Identification of tumour associated genes in Chronic Lymphoid leukemia (CLL) by suppression subtractive hybridization. CLL is the second most common type of leukemia in adults in the Western world. The hallmark feature of CLL are an increased frequency of circulating clonal leukemic B cells that express CD19, CD23, CD5, and have low levels of surface immunoglobulin (sIg). There is evidence that genetic components contribute to the aetiology of CLL but no definitive susceptibility genes have been identified. Genome-wide association studies have identified seven genetic variations (SNPs) associated with an increased risk of CLL, however their precise role in CLL pathogenesis is not known.
Functional gene differences between B-CLL cells and normal B cells have been studied by several groups using DNA microarray platforms. Seventy-two genes were identified as significantly up-regulated or down regulated in diseased B-CLL cells. Microarray is a robust method for identifying abnormally expressed genes, but it can identify only known genes and sometimes its reproducibility is compromised depending on array platforms and control samples.
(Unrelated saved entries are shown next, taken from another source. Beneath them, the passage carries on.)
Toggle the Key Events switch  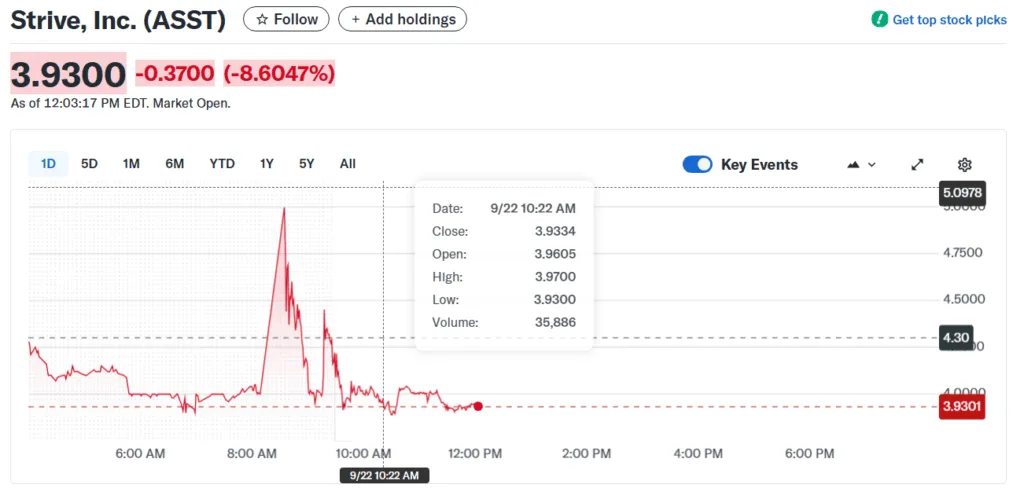(x=697, y=165)
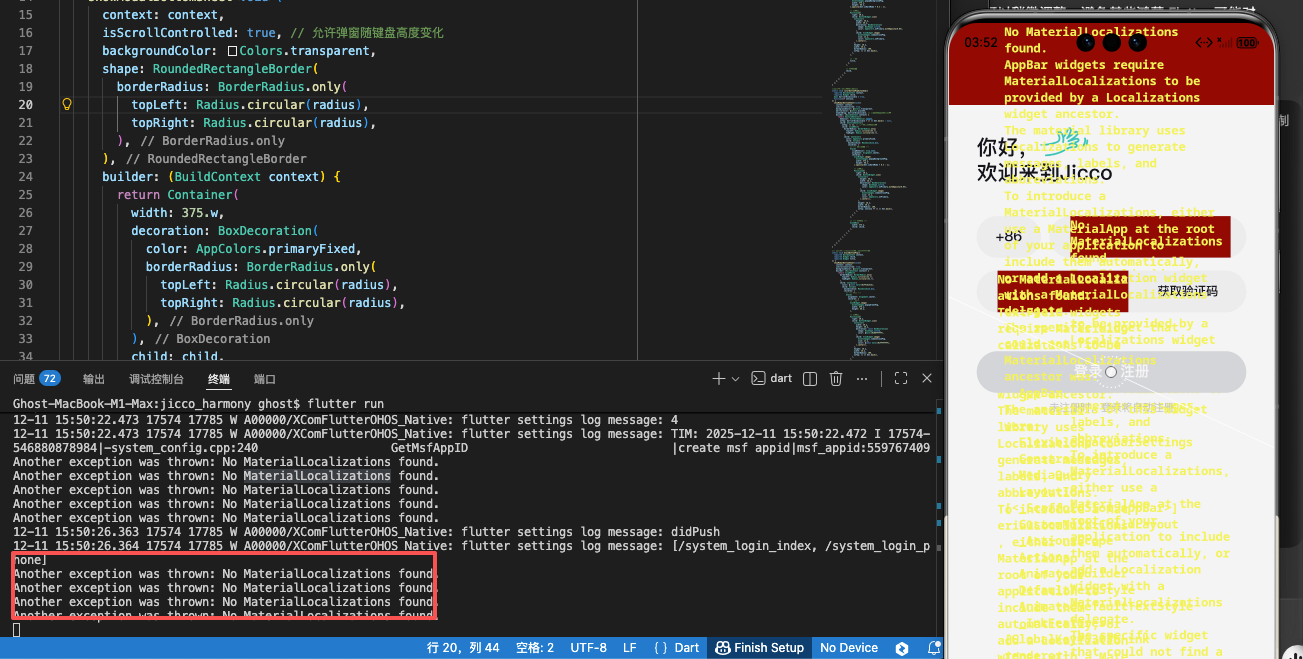The image size is (1303, 659).
Task: Click the lightbulb code action icon
Action: (67, 105)
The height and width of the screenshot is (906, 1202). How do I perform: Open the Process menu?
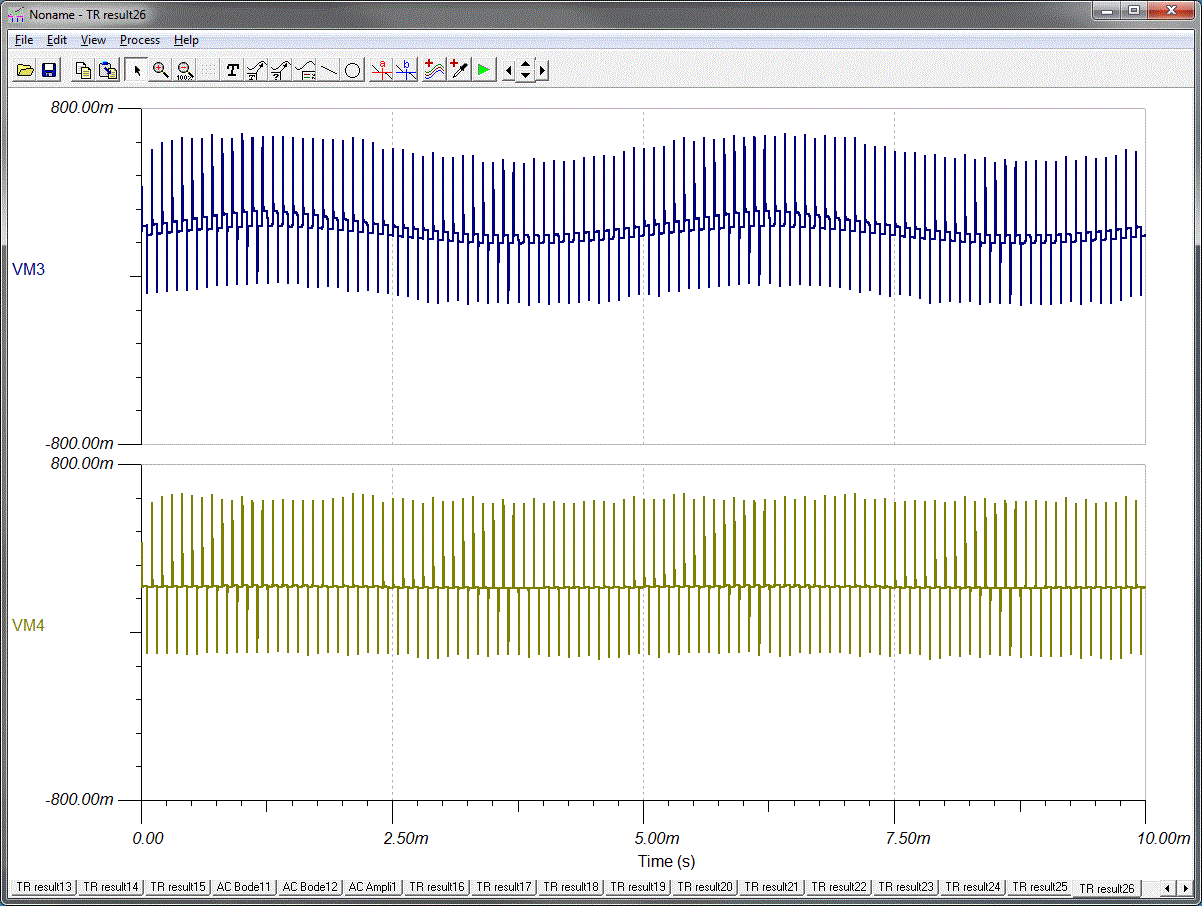(x=139, y=40)
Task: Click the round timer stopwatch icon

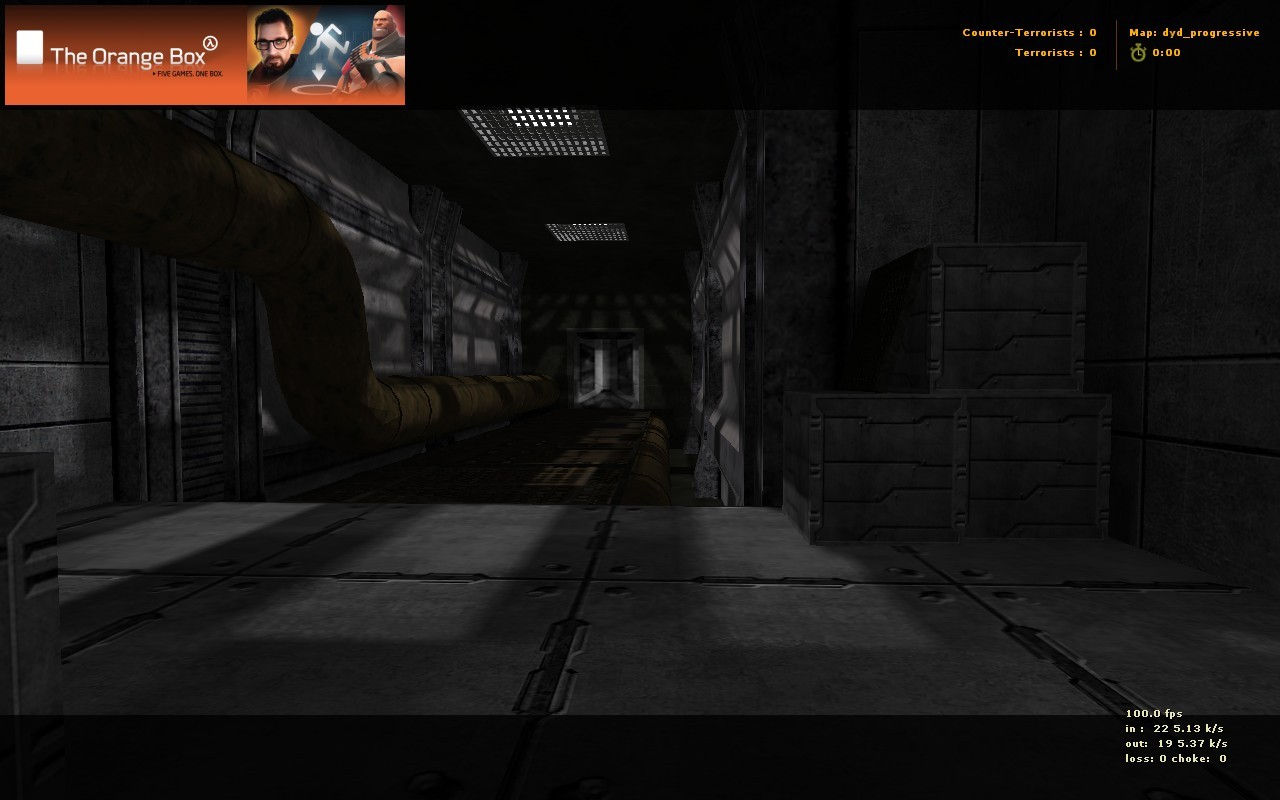Action: [1138, 53]
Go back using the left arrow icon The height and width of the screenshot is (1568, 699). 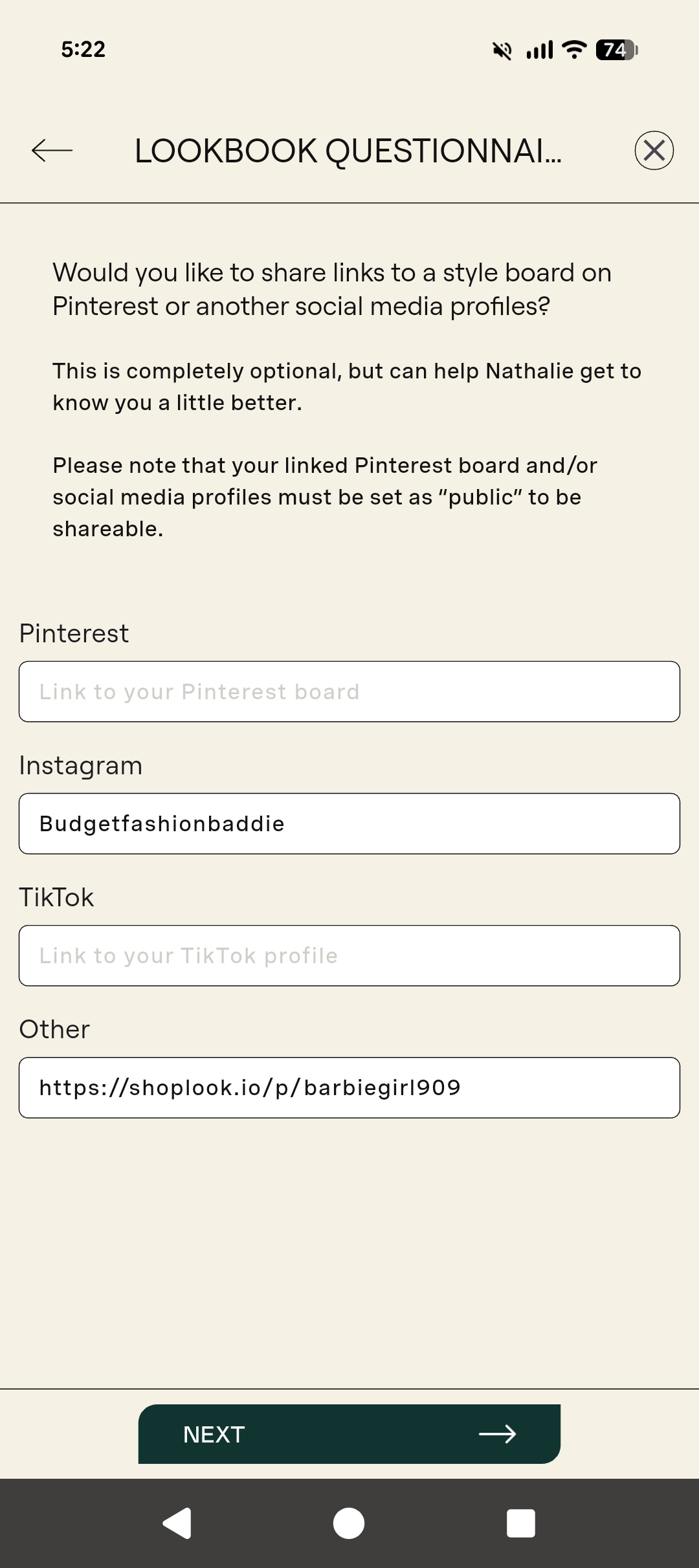tap(52, 151)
Suppression subtraction hybridization (SSH) is an unbiased method for comparing gene expressions of two tissues or samples. The method identifies genes that are exclusively expressed by a particular group of cells and has been successfully used to identify genes expressed in breast cancer, lung adenocarcinoma, melanoma and other cancers. The advantage of the technique is that novel genes can be identified in addition to known genes. SSH has not previously been used for analysing expressed genes in CLL, but our lab has successfully used SSH method in other settings and will now use it to identify genes that are exclusively expressed in B-CLL cells. We will use blood samples stored in our tissue bank as a source of B-CLL cells and normal B-cells that will be isolated using the FACSAria II cell sorter and subjected to SSH. We will then compare molecular profiles of leukemic and normal B cells at different time points for each patient to identify novel genes involved in the transformation of asymptomatic CLL into aggressive disease.

This project is a joint research effort with Associate Professor Stuart Berzins’ group who are studying other immune cells that may have an important role in the development and progression of CLL.